Posted : 7 years, 4 months ago on 28 November 2016 08:22

That Touch of Mink is the sight of the king and queen of distinct styles of romantic comedies trying to enliven mediocre material. Not even the considerable talents of Doris Day and Cary Grant can keep your interest in a movie that features a great kitchen-sink dramatist taking the directorial duties. This combination of routine material and odd director choice makes That Touch of Mink flat when it should be fizzy.

 

Granted, Day’s 60s bedroom farce is something of a stale piece of cake in comparison to Grant’s pedigree as the king of screwball. Think of how sexy, fun, flirty, and funny screwball comedies are in comparison to something like That Touch of Mink, which is basically the bedroom comedy distilled to its most primary tenants. There’s Day doing her “world’s oldest virgin” act, Grant as the lecherous suitor, a pair of more colorful and interesting best friends (Gig Young playing neurotic, Audrey Meadows playing sarcastic), and a healthy dose of smarm covering the whole thing.

 

It’s not that the script is something we’ve seen a million times before in Day’s body of work, look at how effervescent other films she made still are, it’s that Mink is missing that extra oomph. Dick Sargent appears as a newlywed that tells Grant how much he’s dreading his upcoming life as a married man, and this sense of marriage as a tomb pervades. How are we supposed to root for the two leads to get together when the film is obsessed with letting us know that marriage is a small death of the soul?

 

Even worse is how ill-matched Delbert Mann is with this material.
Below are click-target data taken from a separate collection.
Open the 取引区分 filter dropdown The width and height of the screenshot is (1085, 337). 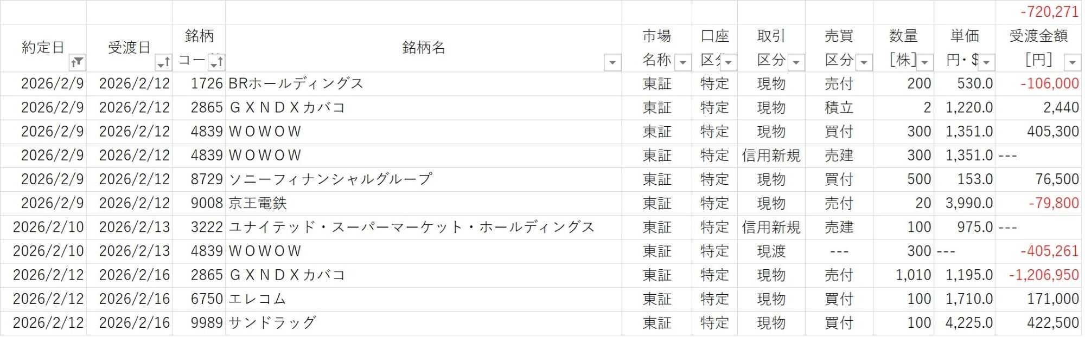tap(796, 63)
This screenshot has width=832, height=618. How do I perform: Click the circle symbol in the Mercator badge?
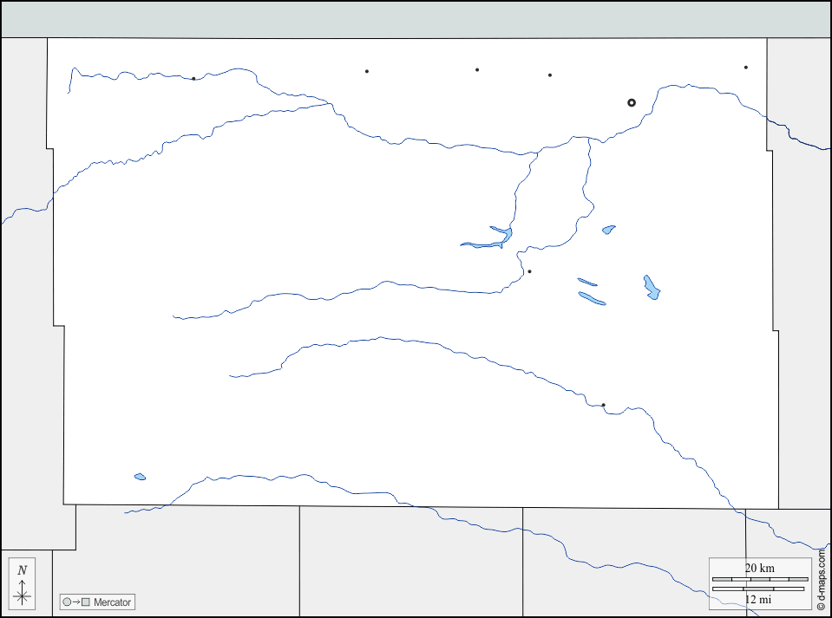click(66, 602)
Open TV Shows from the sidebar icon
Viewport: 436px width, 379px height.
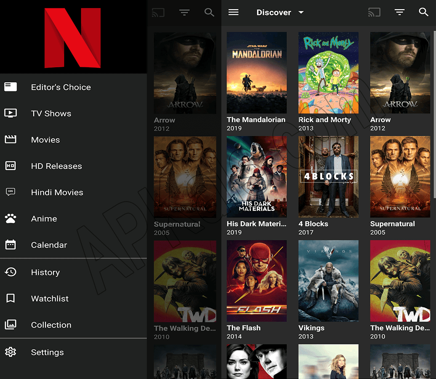(x=11, y=113)
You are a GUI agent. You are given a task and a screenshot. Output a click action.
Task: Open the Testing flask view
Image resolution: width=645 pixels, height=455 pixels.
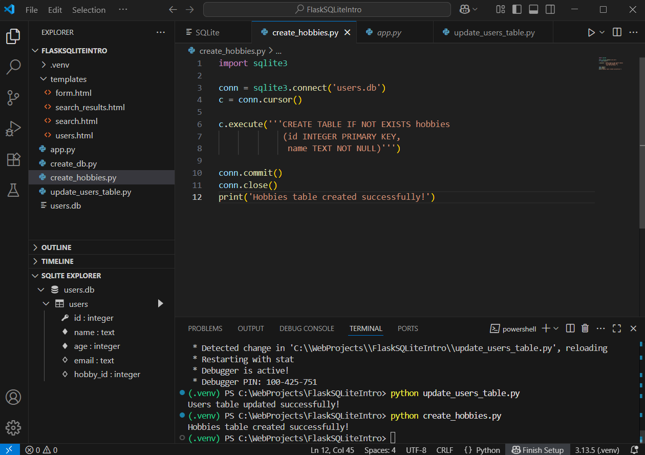[x=14, y=190]
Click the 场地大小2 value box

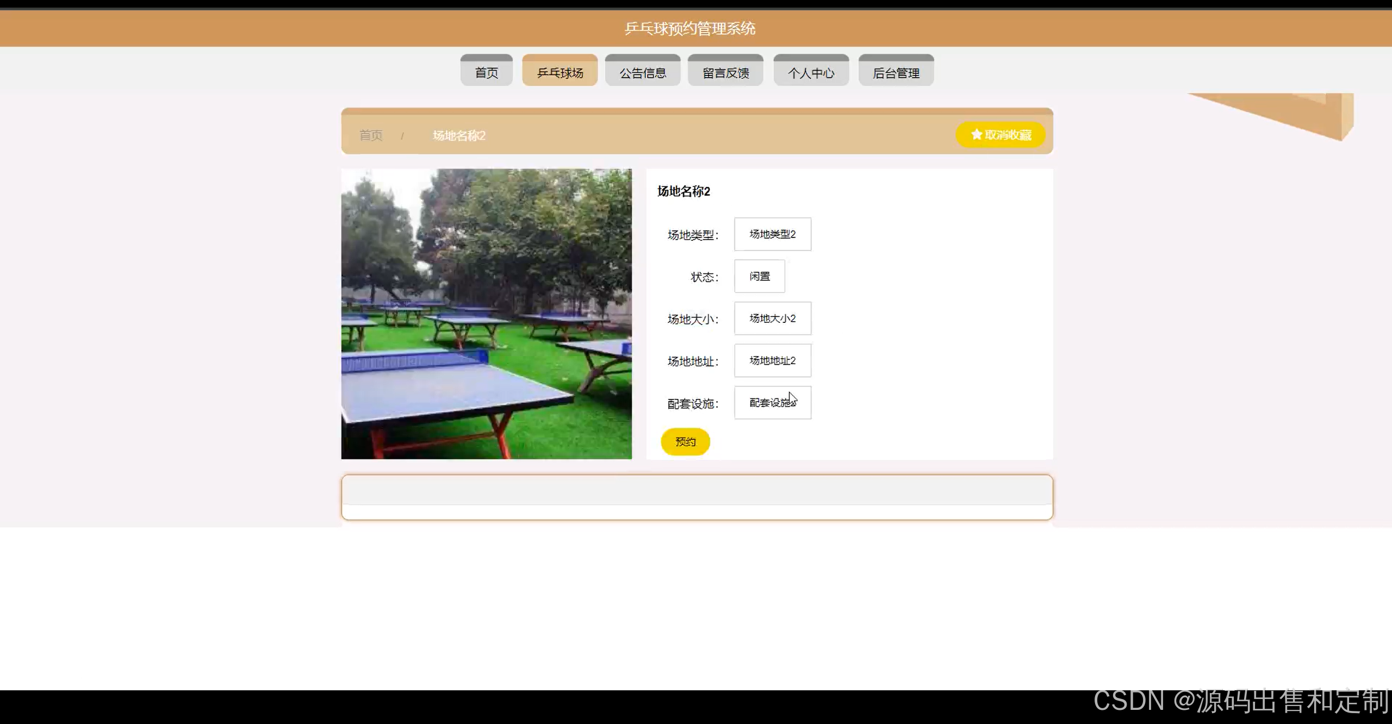point(772,319)
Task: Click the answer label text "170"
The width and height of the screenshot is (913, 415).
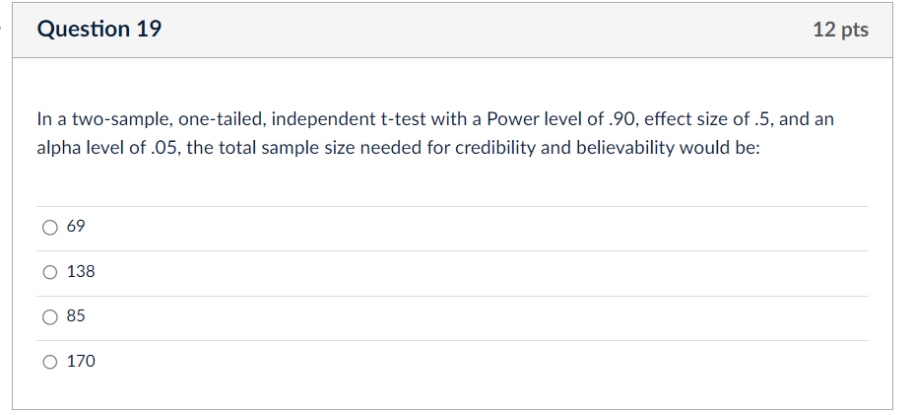Action: [x=81, y=362]
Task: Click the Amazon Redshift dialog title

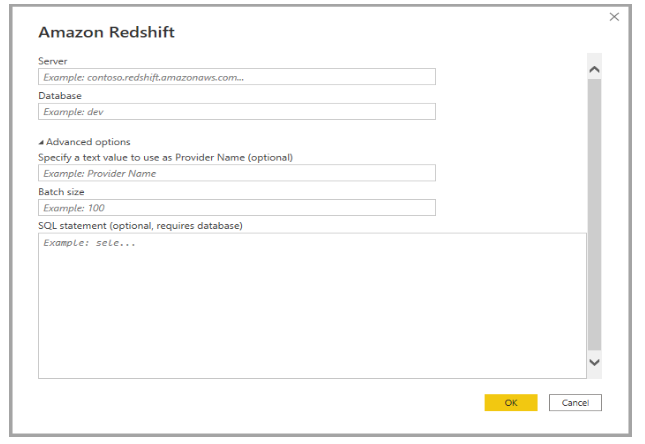Action: pyautogui.click(x=107, y=32)
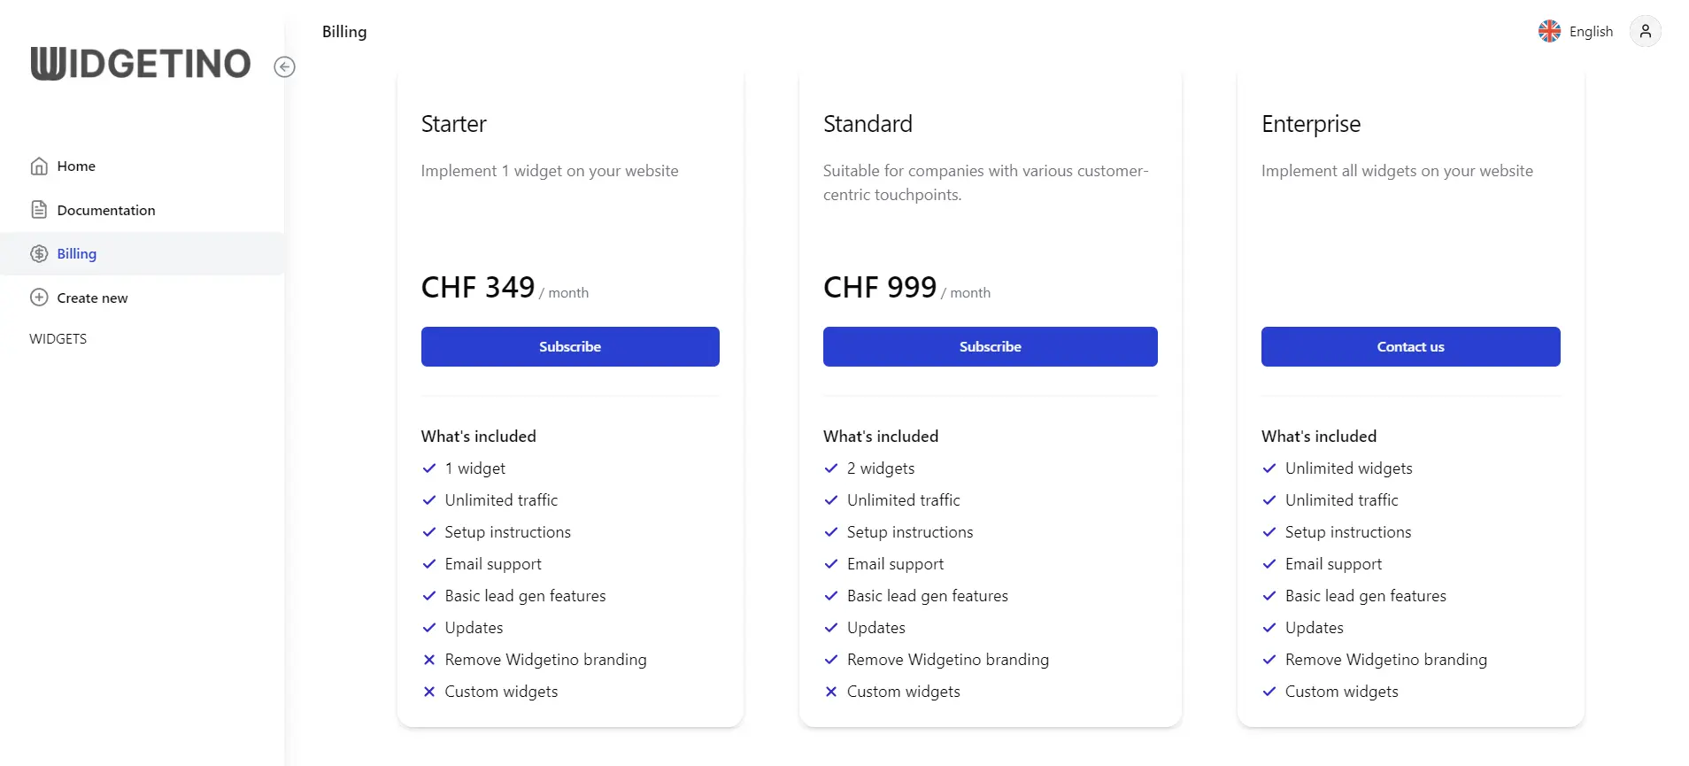1689x766 pixels.
Task: Subscribe to the Starter plan
Action: pyautogui.click(x=569, y=346)
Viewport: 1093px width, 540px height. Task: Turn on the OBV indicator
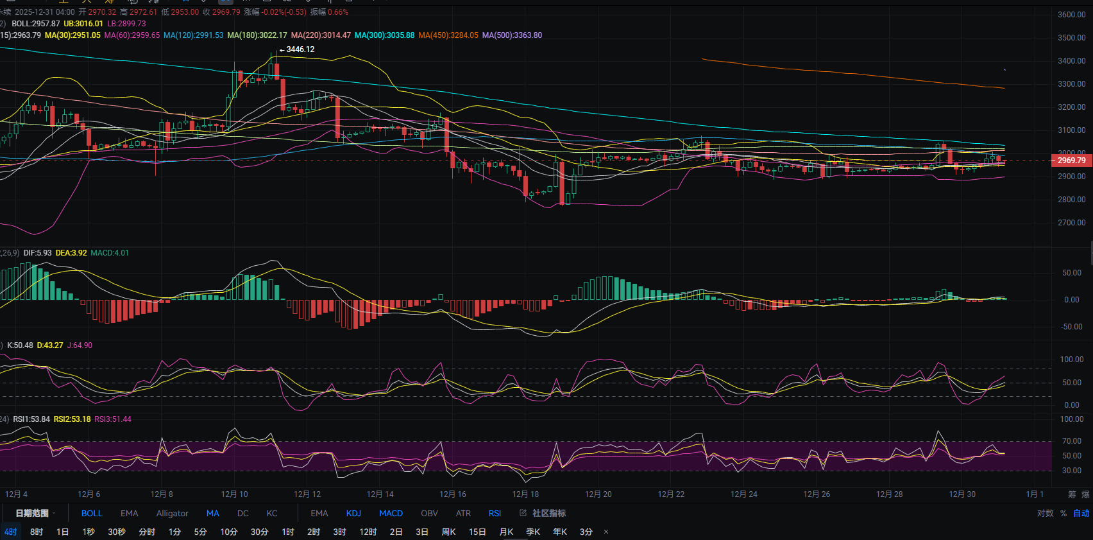[429, 513]
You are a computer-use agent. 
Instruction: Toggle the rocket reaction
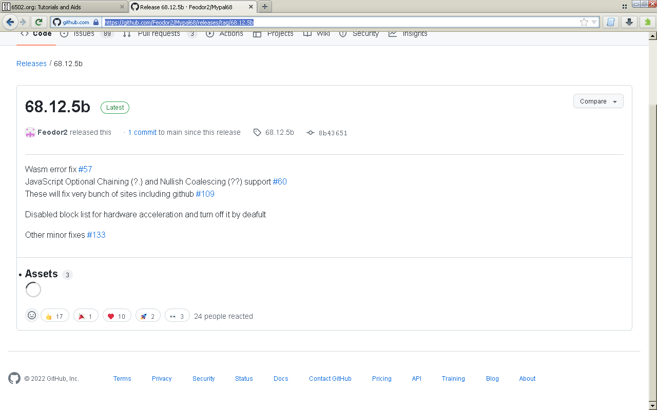click(x=148, y=316)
The surfaces are all right, but the beats are wrong or off. Mann was a brilliant director of hefty drama, think of Marty or Middle of the Night. He seems uncomfortable with the heightened artifice and theatricality necessary to pull this material off. At least he knows to deploy supporting players like Audrey Meadows, Gig Young, and John Astin often as they play this material for all of the glossy, goofy weight they can throw at it. Day is perfectly fine here, but this genre was her bread-and-butter and it does feel like we’ve seen this performance a time or two before. It’s Grant who isn’t bad per se, but is undone by the script’s treatment of his character. His character is a smarmy, oily asshole, and Grant feels slightly uncomfortable playing the character next to the youthful Day at this stage of his career.

 

The conspicuous consumption and materialism on display here is par for the course, but the sexual obligation that Day’s character experiences leaves That Touch of Mink with a bitter aftertaste. There’s a few funny jokes to mine from the material, like Day’s crisis of conscience putting her and Grant on a bed in various locations. Even better is the dressing down that Meadows delivers when she exclaims that the female species sold itself out for the right to smoke indoors, and Day doesn’t even smoke. To be fair, there are minor charms here, and nothing with Day and Grant is totally without merit. It’s just that between them, they’ve blessed the world with plenty of classic romantic comedies and That Touch of Mink is personality-free and unmemorable that it feels worse than it actually is.